▸ **Goal of the exercise**: Pictures stay out of the copy. Transcribe exactly the lines from the line with "The width and" through the final line of the records.
*** Opening of The data ***
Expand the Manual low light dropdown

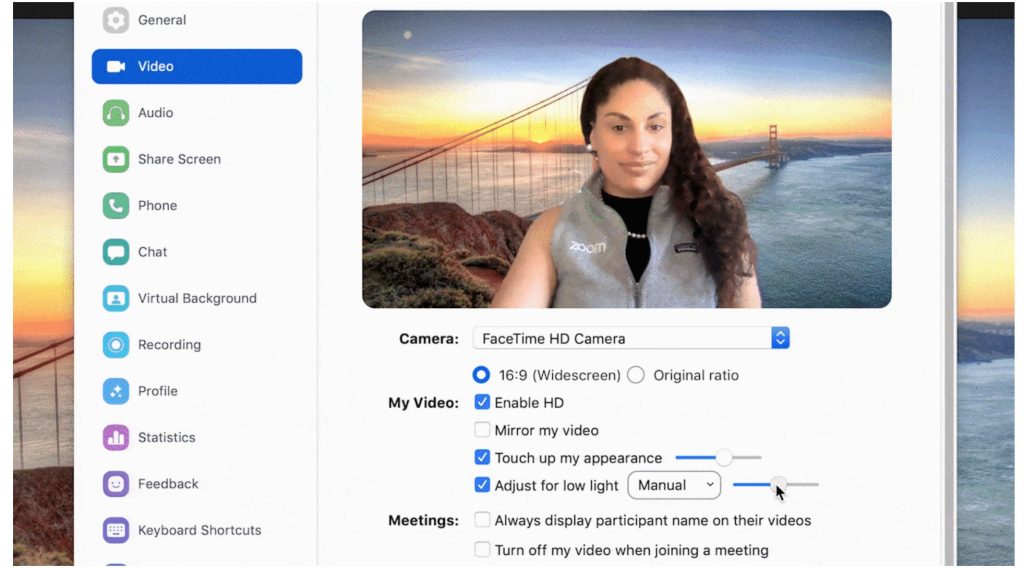(674, 485)
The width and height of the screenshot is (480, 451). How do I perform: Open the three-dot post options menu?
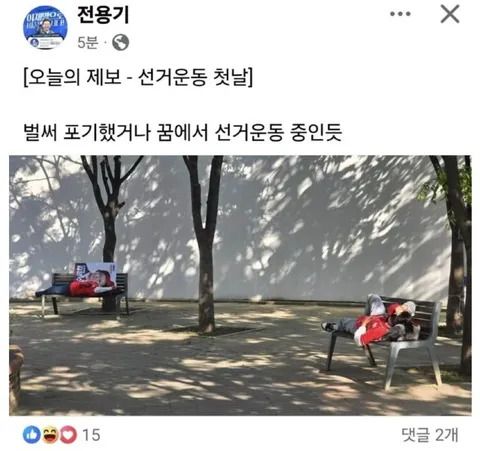(x=400, y=14)
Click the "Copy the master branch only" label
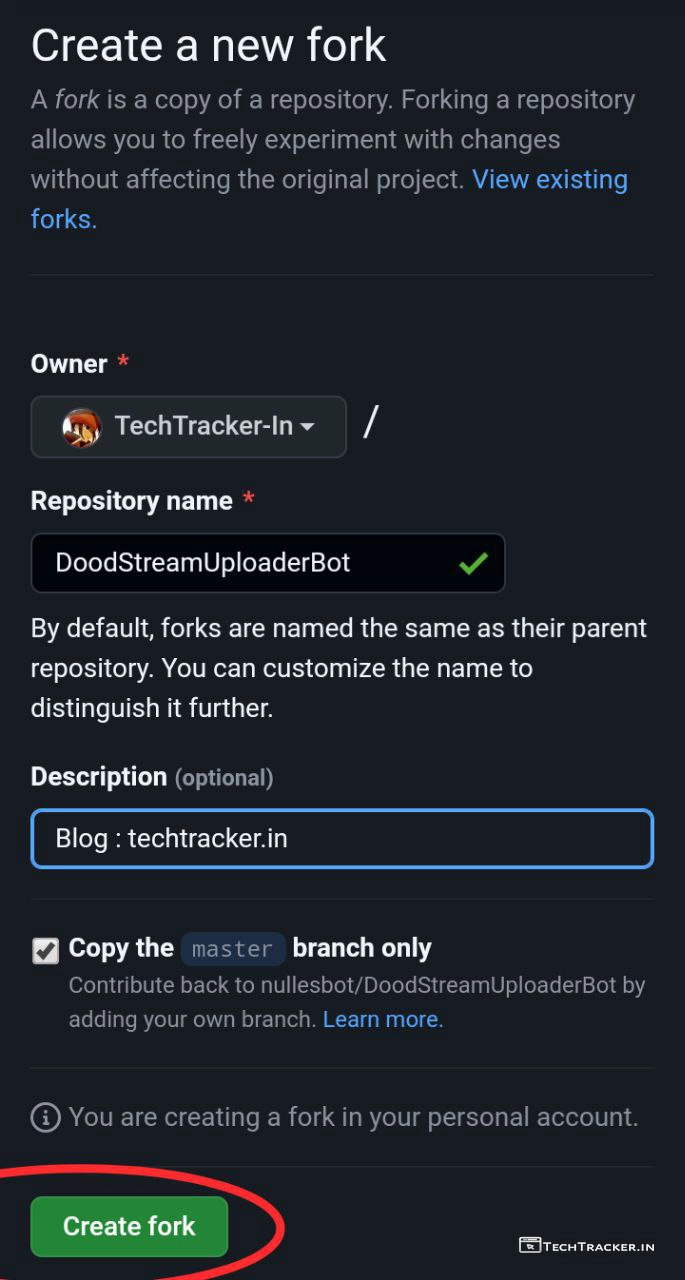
*** Close of The data ***
▸ **Solution to this exercise**:
The width and height of the screenshot is (480, 451). How do I perform: Open the three-dot post options menu?
(x=400, y=14)
Click the "Copy the master branch only" label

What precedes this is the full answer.